**Information given:**
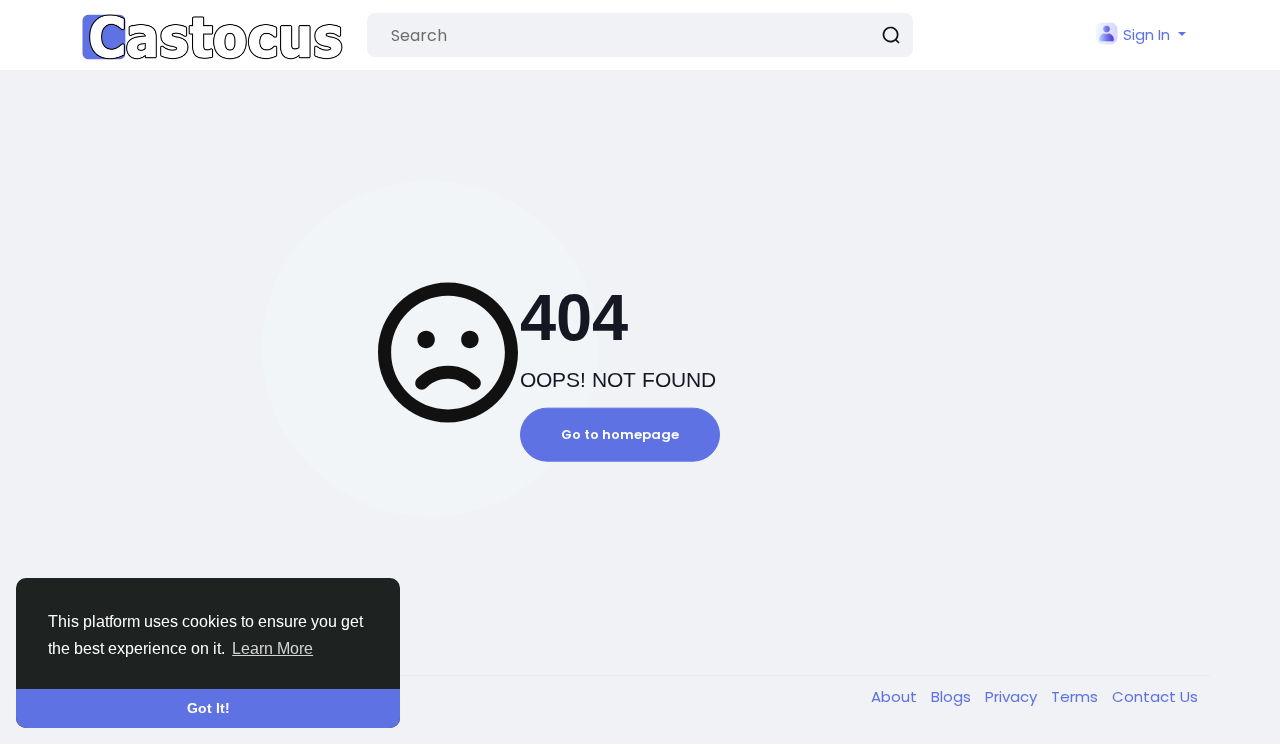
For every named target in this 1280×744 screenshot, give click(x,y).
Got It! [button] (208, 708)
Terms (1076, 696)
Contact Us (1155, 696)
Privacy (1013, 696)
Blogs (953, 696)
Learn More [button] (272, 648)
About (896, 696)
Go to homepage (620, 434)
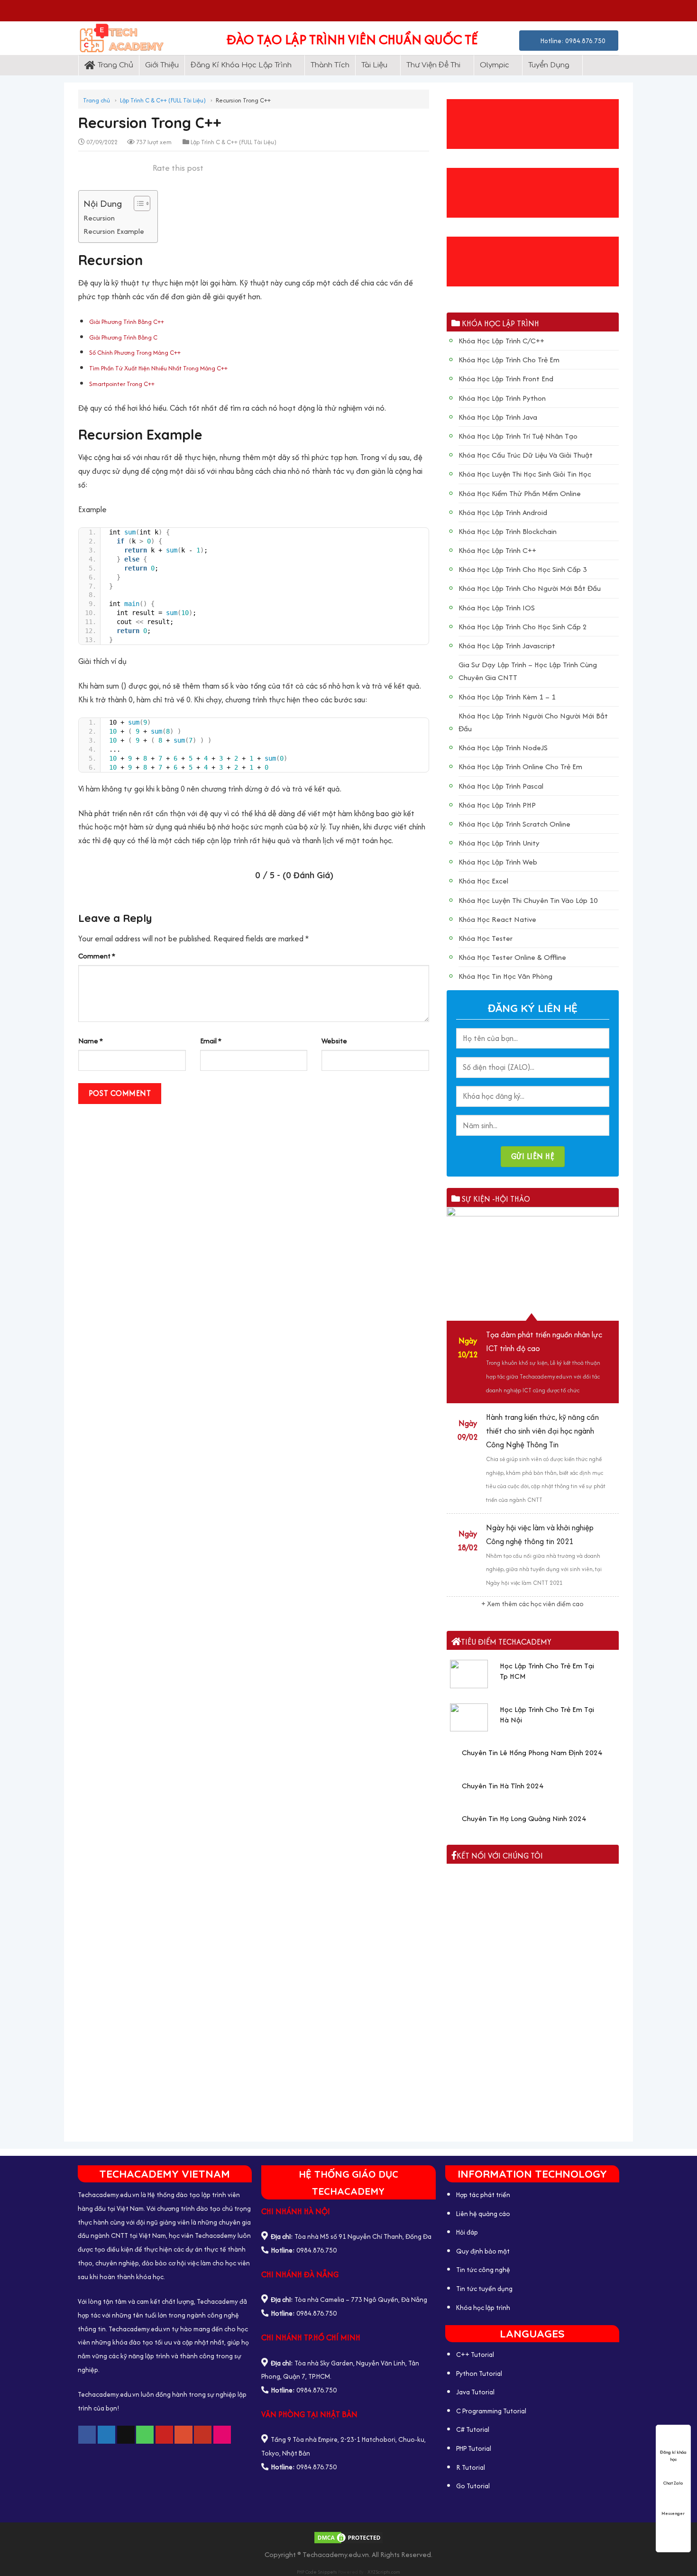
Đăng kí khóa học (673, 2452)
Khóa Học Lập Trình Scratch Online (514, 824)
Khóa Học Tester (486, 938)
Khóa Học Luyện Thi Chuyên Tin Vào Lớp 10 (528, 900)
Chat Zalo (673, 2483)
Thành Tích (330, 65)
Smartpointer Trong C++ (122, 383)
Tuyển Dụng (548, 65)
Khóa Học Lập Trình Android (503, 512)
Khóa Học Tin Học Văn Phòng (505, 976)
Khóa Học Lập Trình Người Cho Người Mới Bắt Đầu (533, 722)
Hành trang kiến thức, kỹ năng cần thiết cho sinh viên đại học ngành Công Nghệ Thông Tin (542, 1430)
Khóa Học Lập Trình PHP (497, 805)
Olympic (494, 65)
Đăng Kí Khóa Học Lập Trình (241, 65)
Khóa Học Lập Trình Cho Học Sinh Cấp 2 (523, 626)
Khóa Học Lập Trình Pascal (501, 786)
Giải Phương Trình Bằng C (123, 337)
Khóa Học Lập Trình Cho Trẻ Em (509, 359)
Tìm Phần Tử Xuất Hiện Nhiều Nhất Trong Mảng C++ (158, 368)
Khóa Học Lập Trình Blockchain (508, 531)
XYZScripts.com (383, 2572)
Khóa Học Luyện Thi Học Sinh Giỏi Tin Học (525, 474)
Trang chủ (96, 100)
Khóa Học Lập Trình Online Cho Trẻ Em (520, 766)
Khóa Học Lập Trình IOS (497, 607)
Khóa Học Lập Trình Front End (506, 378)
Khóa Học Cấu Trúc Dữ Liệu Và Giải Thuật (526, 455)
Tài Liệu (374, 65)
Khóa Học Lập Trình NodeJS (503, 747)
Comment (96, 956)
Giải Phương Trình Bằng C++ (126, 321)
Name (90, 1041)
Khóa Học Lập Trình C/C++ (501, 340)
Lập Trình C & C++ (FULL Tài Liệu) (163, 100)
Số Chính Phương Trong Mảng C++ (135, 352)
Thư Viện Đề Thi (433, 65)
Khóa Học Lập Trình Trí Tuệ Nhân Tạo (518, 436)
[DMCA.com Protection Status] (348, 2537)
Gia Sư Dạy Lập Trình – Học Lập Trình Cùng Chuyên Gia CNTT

==

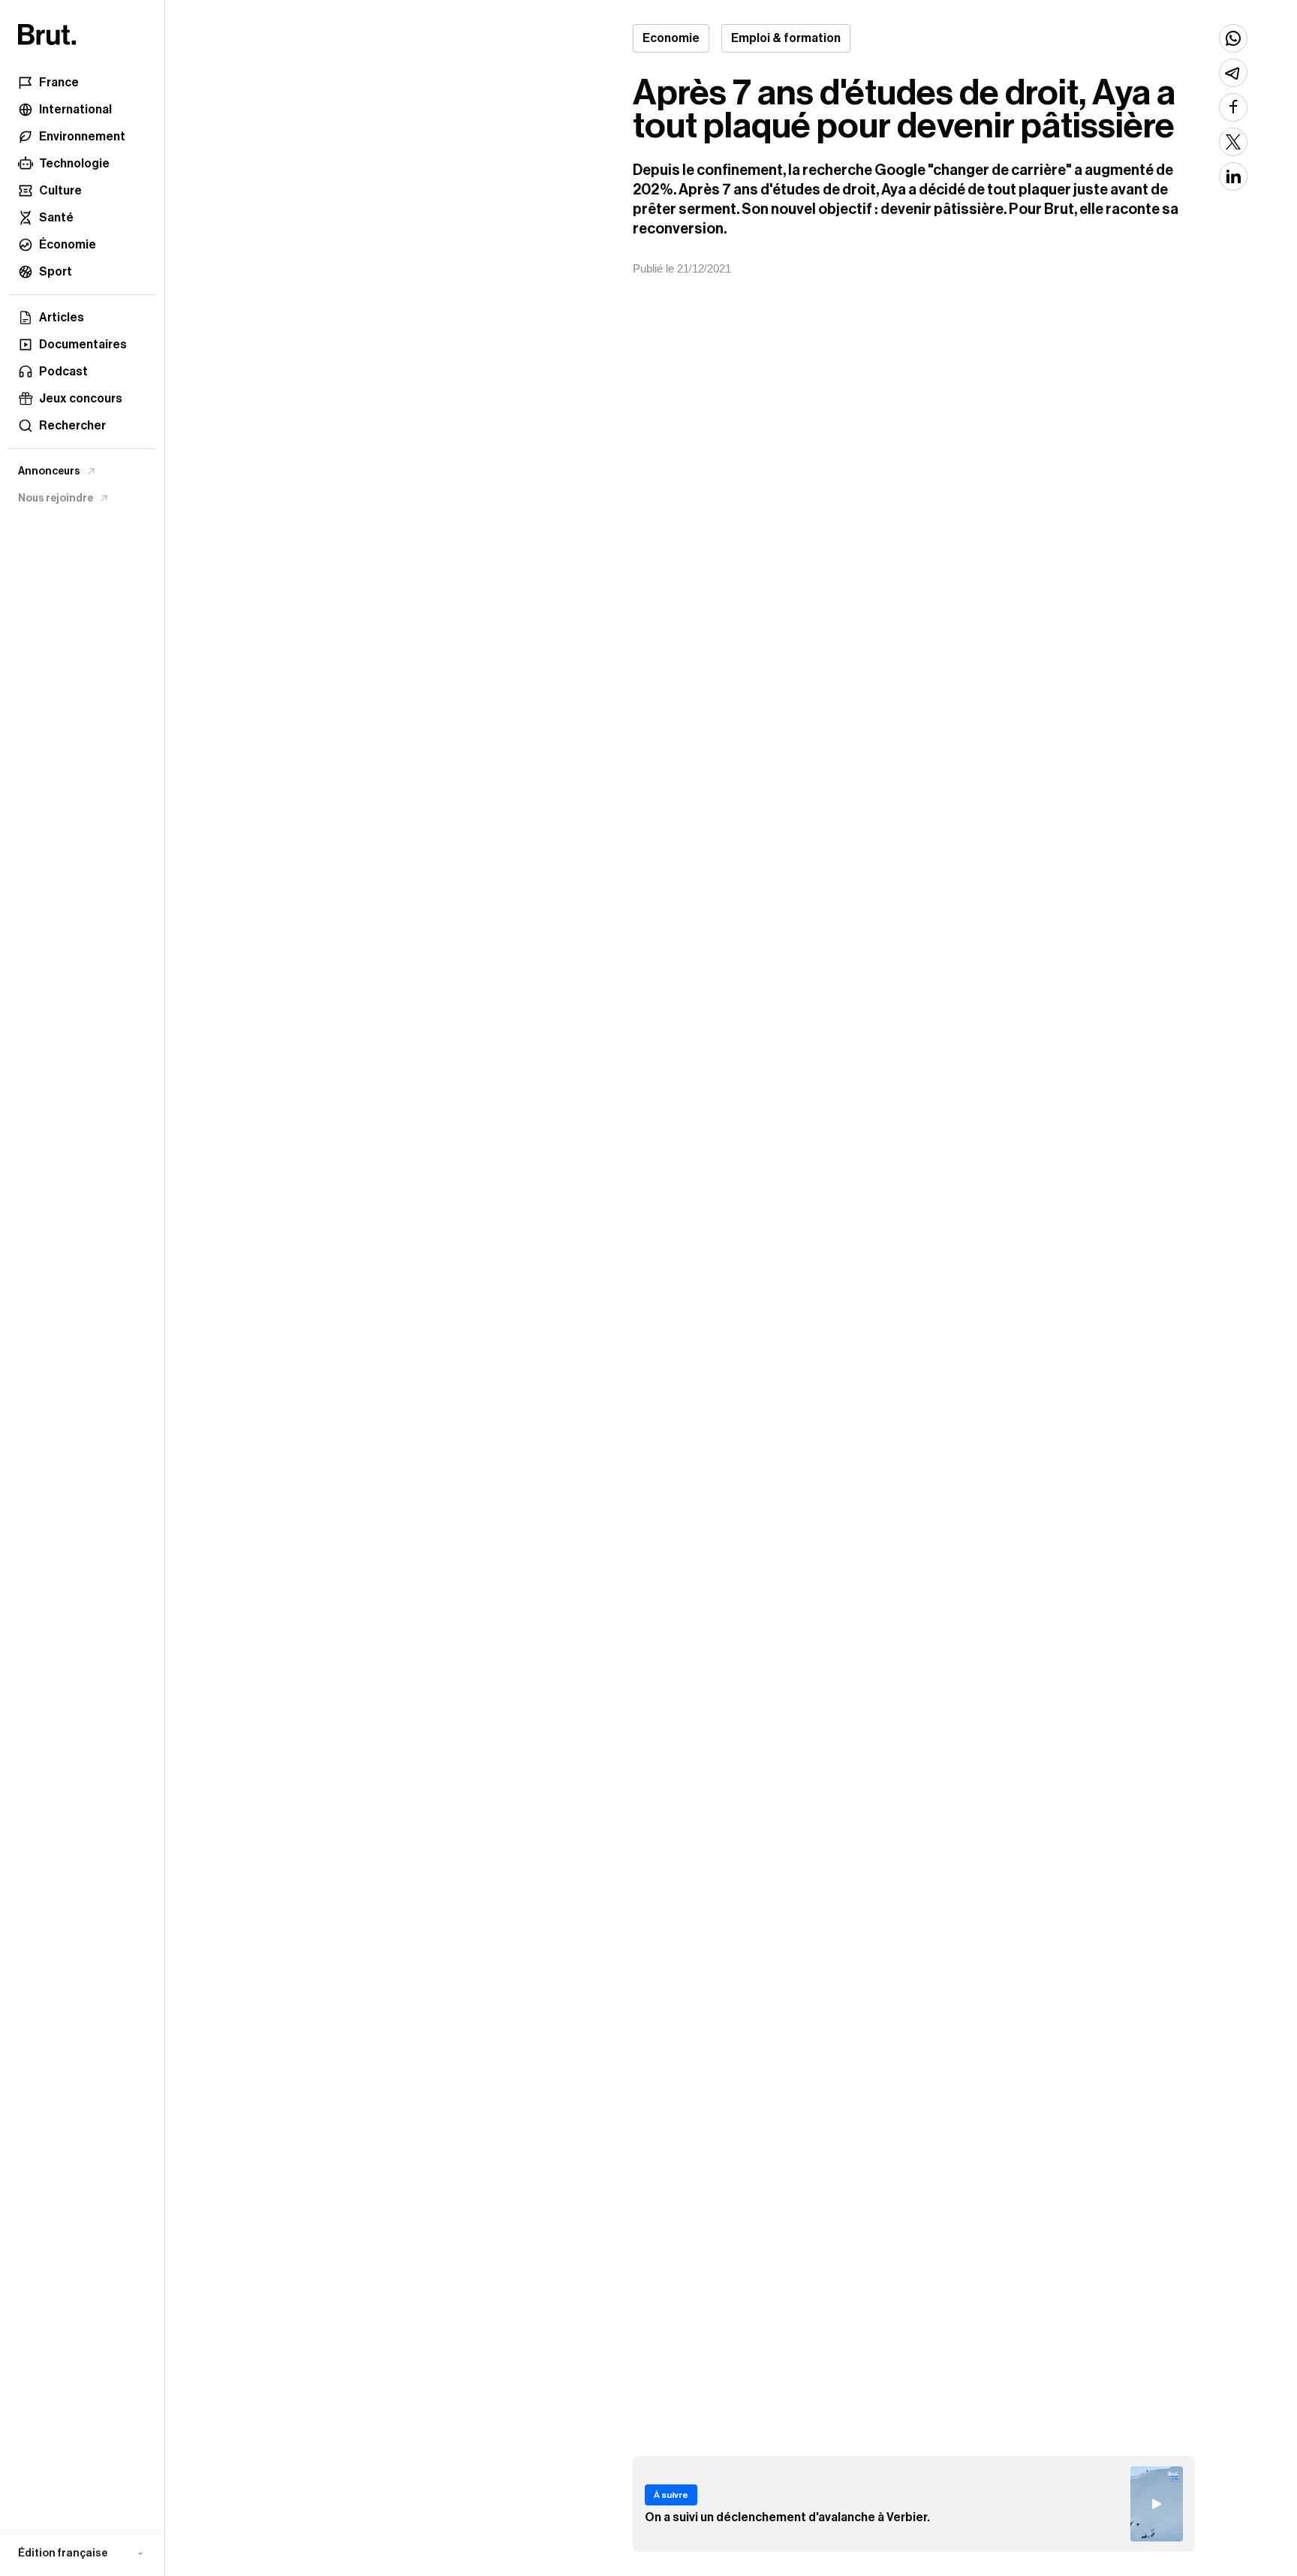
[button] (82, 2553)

**Work required:** Lines wanted from the entries above: the one with "For every named", the one with "Gia Sư Dạy Lập", and all lines between. Please copy them exactly, without the pictures and without anything else.

**Exercise result:**
For every named target in this 1280×744 screenshot, give click(x,y).
Got It! [button] (208, 708)
Terms (1076, 696)
Contact Us (1155, 696)
Privacy (1013, 696)
Blogs (953, 696)
Learn More [button] (272, 648)
About (896, 696)
Go to homepage (620, 434)
Đăng kí khóa học (673, 2452)
Khóa Học Lập Trình Scratch Online (514, 824)
Khóa Học Tester (486, 938)
Khóa Học Luyện Thi Chuyên Tin Vào Lớp 10 (528, 900)
Chat Zalo (673, 2483)
Thành Tích (330, 65)
Smartpointer Trong C++ (122, 383)
Tuyển Dụng (548, 65)
Khóa Học Lập Trình Android (503, 512)
Khóa Học Tin Học Văn Phòng (505, 976)
Khóa Học Lập Trình Người Cho Người Mới Bắt Đầu (533, 722)
Hành trang kiến thức, kỹ năng cần thiết cho sinh viên đại học ngành Công Nghệ Thông Tin (542, 1430)
Khóa Học Lập Trình PHP (497, 805)
Olympic (494, 65)
Đăng Kí Khóa Học Lập Trình (241, 65)
Khóa Học Lập Trình Cho Học Sinh Cấp 2 (523, 626)
Khóa Học Lập Trình Pascal (501, 786)
Giải Phương Trình Bằng C (123, 337)
Khóa Học Lập Trình Cho Trẻ Em (509, 359)
Tìm Phần Tử Xuất Hiện Nhiều Nhất Trong Mảng C++ (158, 368)
Khóa Học Lập Trình Blockchain (508, 531)
XYZScripts.com (383, 2572)
Khóa Học Luyện Thi Học Sinh Giỏi Tin Học (525, 474)
Trang chủ (96, 100)
Khóa Học Lập Trình Online Cho Trẻ Em (520, 766)
Khóa Học Lập Trình IOS (497, 607)
Khóa Học Lập Trình Front End (506, 378)
Khóa Học Cấu Trúc Dữ Liệu Và Giải Thuật (526, 455)
Tài Liệu (374, 65)
Khóa Học Lập Trình NodeJS (503, 747)
Comment (96, 956)
Giải Phương Trình Bằng C++ (126, 321)
Name (90, 1041)
Khóa Học Lập Trình C/C++ (501, 340)
Lập Trình C & C++ (FULL Tài Liệu) (163, 100)
Số Chính Phương Trong Mảng C++ (135, 352)
Thư Viện Đề Thi (433, 65)
Khóa Học Lập Trình Trí Tuệ Nhân Tạo (518, 436)
[DMCA.com Protection Status] (348, 2537)
Gia Sư Dạy Lập Trình – Học Lập Trình Cùng Chuyên Gia CNTT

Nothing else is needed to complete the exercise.